Copper Metabolism – Roles of the Liver: Copper is an essential trace element required for erythrocyte formation, iron absorption, collagen synthesis, and energy production.

  • Copper Transport: In blood, copper is transported primarily bound to albumin. 

  • Hepatocytes Handling: Hepatocytes take up copper through CTR1 (copper transporter protein 1), after which intracellular chaperone proteins direct its fate:

    • ATP7A: ATP7A routes copper through the trans-Golgi network, where it is incorporated into ceruloplasmin for release into the bloodstream. 

      • ATP7A also facilitates copper excretion into bile when levels are excessive.

    • Metallothionein: Metallothionein provides intracellular storage of copper.

    • COX17: COX17 delivers copper to mitochondria for the biosynthesis of cytochrome c oxidase, a key respiratory enzyme.



Xenobiotic Metabolism and Detoxification


What are Xenobiotics: Xenobiotics are alien substances not produced by the human body. 

  • The liver plays a central role in neutralising and eliminating these compounds.


Cellular Filtration: Kupffer cells in the liver sinusoids remove bacteria arriving from the gut via the portal vein. This contributes to detoxification at the sinusoidal interface before blood re-enters systemic circulation.


Drug Metabolism: Drug detoxification occurs in three key steps

  • Phase I (Functionalisation): Cytochrome P450 enzymes modify drugs through oxidation, reduction, or hydroxylation, making them mildly water-soluble.

  • Phase II (Conjugation): The addition of conjugate groups (e.g., glucuronic acid, sulfate) renders the drug highly water-soluble.

  • Elimination: The modified drug is excreted through urine, plasma, or bile.


Ethanol Metabolism: 

  • Ethanol is metabolised in the liver to acetaldehyde, and then to acetate. 

  • Acetate can be converted to acetyl-CoA, which may be directed into fatty acid synthesis. 

  • These fatty acids are exported to adipose tissue for storage.



Plasma Protein Synthesis, Bile Formation, and Hormone Synthesis


Plasma Protein Synthesis: The liver produces the majority of plasma proteins. These include 

  • Albumin, which maintains oncotic pressure and transports various molecules

  • Coagulation factors

  • Transport proteins for hormones and metals


Note: A notable exception is that immunoglobulins are not produced by hepatocytes.

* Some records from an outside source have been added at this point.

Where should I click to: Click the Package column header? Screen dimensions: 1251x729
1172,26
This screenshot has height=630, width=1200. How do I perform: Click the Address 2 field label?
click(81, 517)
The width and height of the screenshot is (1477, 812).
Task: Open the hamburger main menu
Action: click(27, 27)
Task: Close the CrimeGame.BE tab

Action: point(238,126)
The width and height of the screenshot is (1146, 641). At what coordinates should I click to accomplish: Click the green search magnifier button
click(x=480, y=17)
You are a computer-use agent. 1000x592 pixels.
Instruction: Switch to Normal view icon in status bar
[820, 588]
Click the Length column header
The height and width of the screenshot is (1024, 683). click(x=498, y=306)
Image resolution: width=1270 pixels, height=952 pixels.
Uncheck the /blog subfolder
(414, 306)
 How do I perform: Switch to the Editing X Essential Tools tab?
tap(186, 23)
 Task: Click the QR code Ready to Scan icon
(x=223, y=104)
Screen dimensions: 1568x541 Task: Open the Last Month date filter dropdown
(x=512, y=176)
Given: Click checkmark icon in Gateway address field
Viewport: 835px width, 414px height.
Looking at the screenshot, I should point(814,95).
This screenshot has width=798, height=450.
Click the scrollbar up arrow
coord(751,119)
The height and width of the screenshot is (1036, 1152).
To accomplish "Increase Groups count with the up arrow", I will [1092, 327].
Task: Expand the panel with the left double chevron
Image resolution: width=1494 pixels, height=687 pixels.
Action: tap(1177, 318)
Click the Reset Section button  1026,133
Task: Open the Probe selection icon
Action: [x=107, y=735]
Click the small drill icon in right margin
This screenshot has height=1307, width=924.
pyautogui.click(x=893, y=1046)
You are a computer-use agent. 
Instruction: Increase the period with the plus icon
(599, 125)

Bile Formation: Hepatocytes secrete bile, which contains bile acids and salts that are essential for the absorption of fat-soluble vitamins (A, D, E, K). 

  • Bile drains from hepatocytes into canaliculi, flows into the bile ducts, and is then delivered to the duodenum or stored in the gallbladder.


Hormone Synthesis: The liver also contributes to endocrine function by producing hormones, including insulin-like growth factor 1 (IGF-1).